OBJECTIVE:
Carry on the passage below about legal aid and informal advice services, starting after its final sentence.

___ PAGE EXTRACT ___

Can the requirement for legal aid be reduced by the resolution of some legal issues on a more informal basis, through the Citizens' Advice Bureaux, long distance services or otherwise?

  61.  The experience of developing services on a more informal basis is, as noted above, that the informal advice uncovers a greater need for more specialist advice. People with complex problems who would not contact a solicitor direct may be more inclined to contact these informal services, with the result that new need and new demand is identified. The increase in demand on existing services is likely to exceed the reduction caused by the informal services dealing with the more straightforward cases.

  62.  The Legal Services Commission has recently piloted a telephone advice service. As noted above, LAPG believes that this can be a very useful adjunct to existing services, but not a replacement. The LSC's assessment of the pilot was very positive, but those considering the issue must not overlook the self-selecting nature of the sample. Not all clients are readily able to understand advice given in this way, and not all cases are suitable to be dealt with remotely.

  63.  The LSC is also expanding the use of specialist support services, whereby a frontline adviser sees the client, but obtains specialist guidance from an expert in the relevant field. These services are proving particularly valuable in delivering advice in rural areas.

  64.  Specialisation and the requirements for supervising solicitors has meant that many firms no longer have lawyers with the skills to provide advice in such matters as housing, welfare benefits, debt and employment.

  65.  The Specialist Support Service not only provides support, advice, guidance and direction to a front line adviser (and often in circumstances where the front line adviser might otherwise have taken Counsel's opinion), it also identifies training needs. Both the support advice and the subsequent training that is given is intended to "up skill" the front line advisers. This has the effect that the front line advisers are able to undertake without support more complicated cases as they progress. The users of the service overwhelmingly report upon the excellent quality of the advice and support given and the training programmes that emanate from it.

___ PROVIDED MATERIAL ___

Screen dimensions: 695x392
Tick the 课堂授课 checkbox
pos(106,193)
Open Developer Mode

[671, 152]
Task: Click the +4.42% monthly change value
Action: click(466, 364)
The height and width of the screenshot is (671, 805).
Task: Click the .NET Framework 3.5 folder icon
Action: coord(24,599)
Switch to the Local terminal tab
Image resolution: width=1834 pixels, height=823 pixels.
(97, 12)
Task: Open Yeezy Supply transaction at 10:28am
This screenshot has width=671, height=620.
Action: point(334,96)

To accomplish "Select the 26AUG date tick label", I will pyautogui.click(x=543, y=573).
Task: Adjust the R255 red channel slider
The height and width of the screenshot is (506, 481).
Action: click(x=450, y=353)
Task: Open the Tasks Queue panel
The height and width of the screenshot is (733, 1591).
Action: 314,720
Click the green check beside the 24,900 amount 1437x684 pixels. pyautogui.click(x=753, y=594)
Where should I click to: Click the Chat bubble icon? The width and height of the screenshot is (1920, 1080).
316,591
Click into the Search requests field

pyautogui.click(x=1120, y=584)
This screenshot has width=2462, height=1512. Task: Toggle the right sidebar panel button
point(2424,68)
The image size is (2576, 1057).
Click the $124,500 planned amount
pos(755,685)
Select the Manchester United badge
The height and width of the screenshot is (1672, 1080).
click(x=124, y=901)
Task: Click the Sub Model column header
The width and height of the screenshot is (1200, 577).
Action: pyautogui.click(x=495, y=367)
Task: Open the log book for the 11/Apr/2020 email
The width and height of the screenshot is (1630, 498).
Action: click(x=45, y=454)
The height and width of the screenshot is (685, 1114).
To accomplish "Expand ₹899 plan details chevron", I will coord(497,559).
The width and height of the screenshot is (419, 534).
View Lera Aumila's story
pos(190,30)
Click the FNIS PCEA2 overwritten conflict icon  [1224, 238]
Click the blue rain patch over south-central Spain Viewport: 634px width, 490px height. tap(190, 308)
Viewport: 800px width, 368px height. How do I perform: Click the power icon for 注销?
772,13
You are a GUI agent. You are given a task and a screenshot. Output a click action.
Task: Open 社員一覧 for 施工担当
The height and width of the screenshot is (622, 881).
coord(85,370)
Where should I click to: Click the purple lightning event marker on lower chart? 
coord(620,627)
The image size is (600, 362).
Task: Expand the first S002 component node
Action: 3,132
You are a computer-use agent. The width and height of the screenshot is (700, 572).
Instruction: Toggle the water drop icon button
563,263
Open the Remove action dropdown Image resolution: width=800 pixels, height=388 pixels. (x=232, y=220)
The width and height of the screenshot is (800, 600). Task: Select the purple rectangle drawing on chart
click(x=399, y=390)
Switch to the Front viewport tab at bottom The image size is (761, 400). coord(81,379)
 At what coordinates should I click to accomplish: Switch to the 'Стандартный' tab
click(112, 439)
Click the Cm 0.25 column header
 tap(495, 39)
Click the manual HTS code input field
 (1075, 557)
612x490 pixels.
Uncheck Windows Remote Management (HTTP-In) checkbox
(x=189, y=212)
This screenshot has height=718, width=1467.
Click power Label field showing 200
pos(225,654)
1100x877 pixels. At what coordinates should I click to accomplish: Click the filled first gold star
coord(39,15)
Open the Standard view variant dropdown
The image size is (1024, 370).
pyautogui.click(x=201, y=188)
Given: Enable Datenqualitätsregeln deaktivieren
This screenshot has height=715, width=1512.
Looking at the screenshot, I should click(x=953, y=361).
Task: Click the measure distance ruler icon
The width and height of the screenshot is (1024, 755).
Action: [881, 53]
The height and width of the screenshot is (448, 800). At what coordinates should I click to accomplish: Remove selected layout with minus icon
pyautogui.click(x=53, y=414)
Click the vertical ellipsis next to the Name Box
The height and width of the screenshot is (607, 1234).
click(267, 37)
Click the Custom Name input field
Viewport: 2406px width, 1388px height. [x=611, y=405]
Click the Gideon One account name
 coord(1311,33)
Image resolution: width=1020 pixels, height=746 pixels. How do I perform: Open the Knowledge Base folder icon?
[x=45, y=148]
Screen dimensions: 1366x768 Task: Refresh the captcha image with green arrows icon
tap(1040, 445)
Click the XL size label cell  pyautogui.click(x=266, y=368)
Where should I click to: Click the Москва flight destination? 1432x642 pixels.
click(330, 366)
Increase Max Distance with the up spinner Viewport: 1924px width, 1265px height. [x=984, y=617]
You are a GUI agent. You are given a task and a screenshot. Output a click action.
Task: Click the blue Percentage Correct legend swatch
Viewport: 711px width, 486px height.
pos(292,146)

___

OUTPUT:
  66.  There is an apparent drawback in that the Commission has to pay for two advisers, but this is offset by savings. The savings are made immediately in that the need to obtain a certificate and subsequent authority to instruct Counsel to obtain advice is alleviated. The cost of providing a brief of instructions, often attending in conference, and then acting upon the advice given is far more costly than a simple telephone call to an experienced legal adviser who can probably provide the advice and assistance more quickly, perhaps more expertly and almost certainly more cost efficiently than Counsel. The supported case work enables clients to be dealt with in their locality, gives confidence and support to the front line adviser and, as indicated, improves their knowledge and skill to enable them to deal with a similar case in the future without the requirement for specialist support. The overall level of expertise is thus continually being increased and improved.

  67.  The value of this service is potentially undermined by some Regional Offices within the Commission because of their removal of the right for solicitors to undertake "tolerance" work outside their main contracted fields. As noted above, the number of firms permitted to undertake tolerance work has reduced by almost 300 in the last year.

  68.  There may be scope for developing services via the Internet, and making greater use of e-mail. The same reservations apply, with the additional concern that a significant proportion of the legal aid client base may well still be uncomfortable using computers and/or not have access to the Internet.

  69.  A greater possibility for achieving savings using IT is to bring people together for conferences, Court hearings or other forms of meeting. This could lead to reductions in the amounts spent under legal aid on travel and waiting. This is of growing importance in the light of the programme of Court closures that has occurred in recent years. The difficulty firms face is that this will involve a significant investment in computer hardware and software, which is largely unaffordable to them because of the low margins under which they operate. It will also require major developments among barristers and the Courts.

  70.  LAPG looked at alternatives to current face to face provision in our paper, "Legal Aid—Where Next?" This paper was the LAPG contribution to the debate about publicly funded legal services that arose from the Law Society consultation paper on the subject in January 2003.

  71.  LAPG has doubts as to whether services provided by non-solicitor agencies can in fact be cheaper than those provided by solicitors. We addressed this issue too in "Legal Aid—Where Next?" Most of the costs related to the provision of advice have nothing to do with the qualifications of the adviser. In practice, we understand, the services provided by not for profit agencies under their contracts have not proved any cheaper than those provided by solicitors. From our discussions with the Advice Services Alliance, Citizens' Advice and others, we gather that such agencies are making similar complaints that the amounts allowed to them are proving inadequate to meet their costs—and unlike solicitors, they generally have the financial benefits of charitable status.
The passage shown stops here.